At row 2459 above (top left), there is a single line perturbation (not visible in this image). We traced it to k-mer (#939134) where we discovered that the addition of "G" at nucleotide 1377 caused Transcript T793 to change order with T597, T465. The result of "G" was an iSocre change that caused the order of transcripts to flip.

The next image demonstrate the total PiV (row1) distributions for all 2765 k-mers of each transcript (col N).

Thursday, December 1, 2016

Predicting Reverse Complements, Inverted Repeats and Mites

Reverse complements and inverted repeats are one of the most compelling pieces of evidence supporting a Codondex variable k-mer computation. The table below for men1 transcript 702, highlights some of our findings, which have been repeated. 
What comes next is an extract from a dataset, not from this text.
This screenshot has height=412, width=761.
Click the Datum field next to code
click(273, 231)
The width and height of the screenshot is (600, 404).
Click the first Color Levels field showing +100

Two main points to keep in mind: Data on left and right of the table were sorted on different column parameters. Column B-K was sorted according to Col L, count of the Reverse Complement ("RCk-mer") discovered in the k-mers listed in column E. Column N-X was sorted according to column V, count of the k-mer found in all k-mers (column E). These are Reverse Complements and Inverted Repeats. 
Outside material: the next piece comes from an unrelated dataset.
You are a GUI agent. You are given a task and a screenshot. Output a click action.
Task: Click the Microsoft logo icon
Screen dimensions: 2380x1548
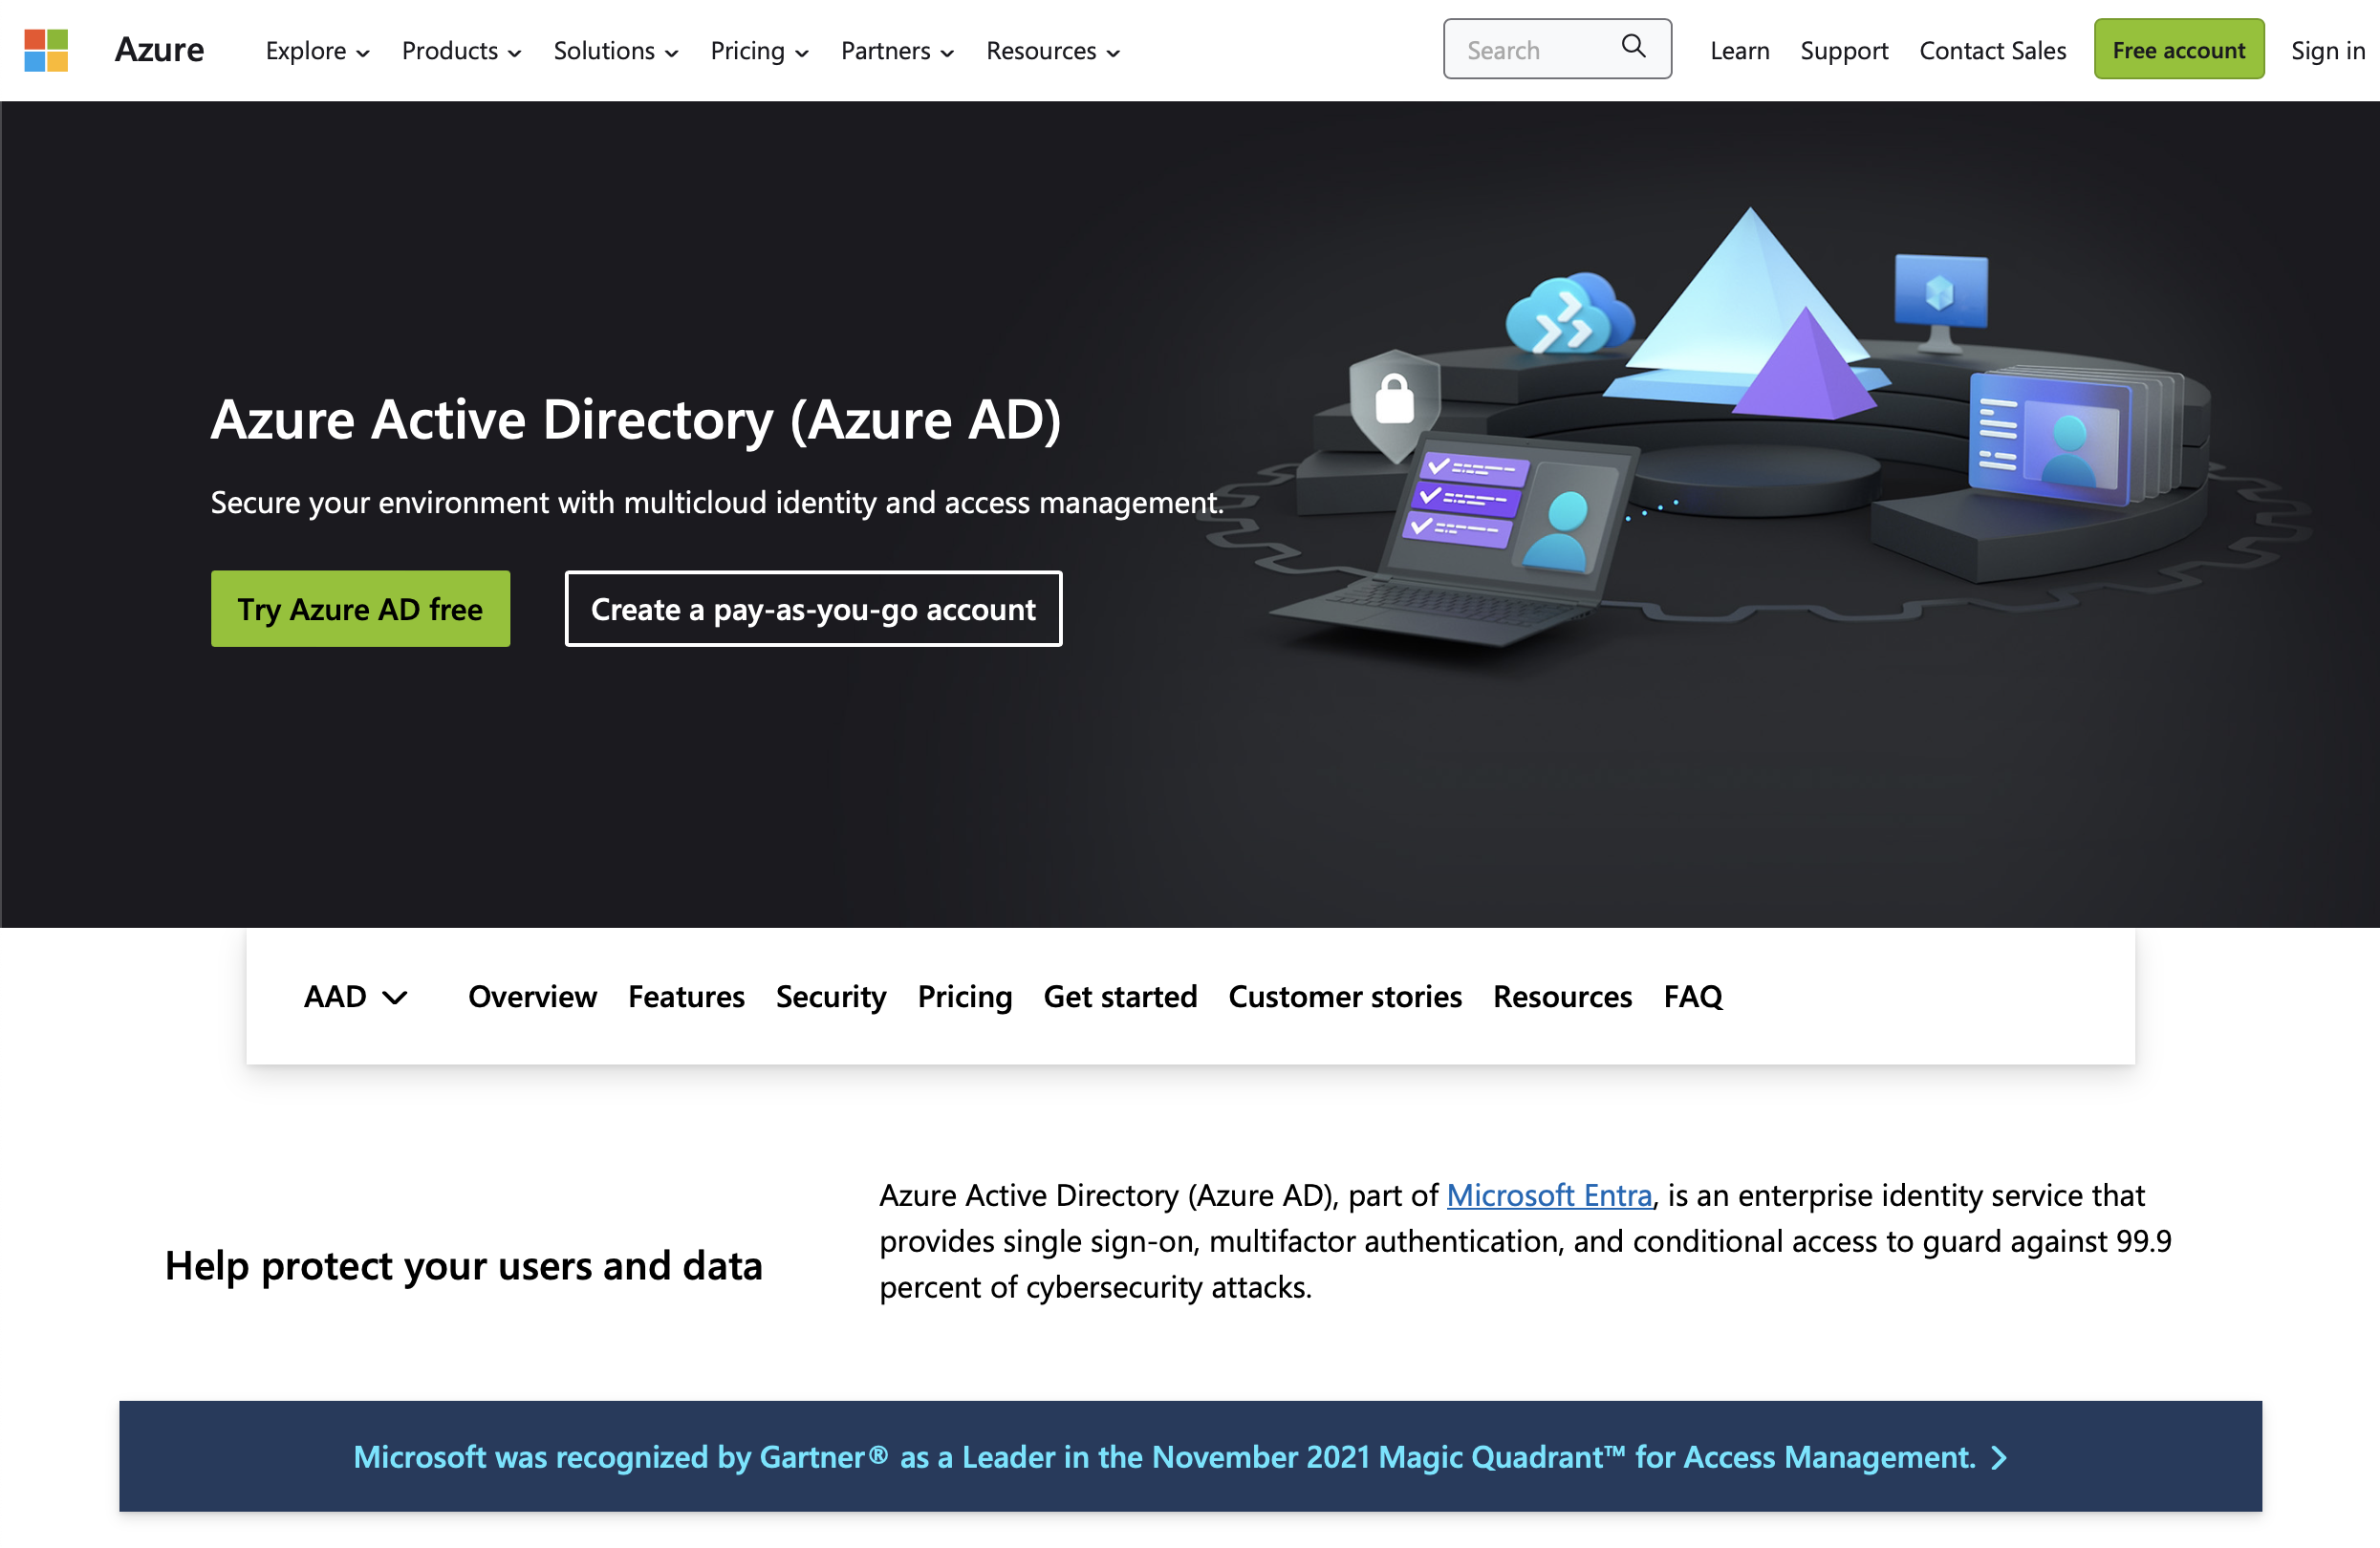46,50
Things get interesting in row 22/28. These are the k-mers and their inverted repeats ordered by column V, the k-mer count. Row 31 identifies the base sequence start and end position of the k-mer:

@D31 sequence start 0...7 end
@F31 sequence start 1...8 end
@H31 sequence start 0...8 end
@J31 sequence start 2...9 end
@L31 sequence start 1...9 end
@N31 sequence start 0..9 end, from this you can see that all these previous k-mers were included, making them redundant for this purpose. 
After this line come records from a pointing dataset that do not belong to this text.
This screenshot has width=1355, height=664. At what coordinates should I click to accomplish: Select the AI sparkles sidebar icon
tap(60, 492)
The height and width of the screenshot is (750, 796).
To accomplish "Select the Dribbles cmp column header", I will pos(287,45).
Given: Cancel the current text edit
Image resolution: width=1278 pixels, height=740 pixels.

The Position (in) iScore Vector (PiV) (Row 25 and 30) of each of these k-mers = 11. The PiV for each RCk-mer = 9 or 10. There is no sequence overlap in the k-mers of columns P-X.

We decided to test whether the individual RCk-mer count in each k-mer could be predicted. In this transcript there are 227,475 individual k-mers which contain a total 1,563,308 RCk-mers (inverted repeats) - this occurs because multiple, shorter length RCk-mers may be found in the same longer length k-mer. We developed an algorithm to establish a +80% accurate training set and used Random Forrest to predict the counts for the balance.

Without sequence text, using only iScore data, we accurately predict RCk-mer counts in 99.5-100% of k-mers for any given gene transcript.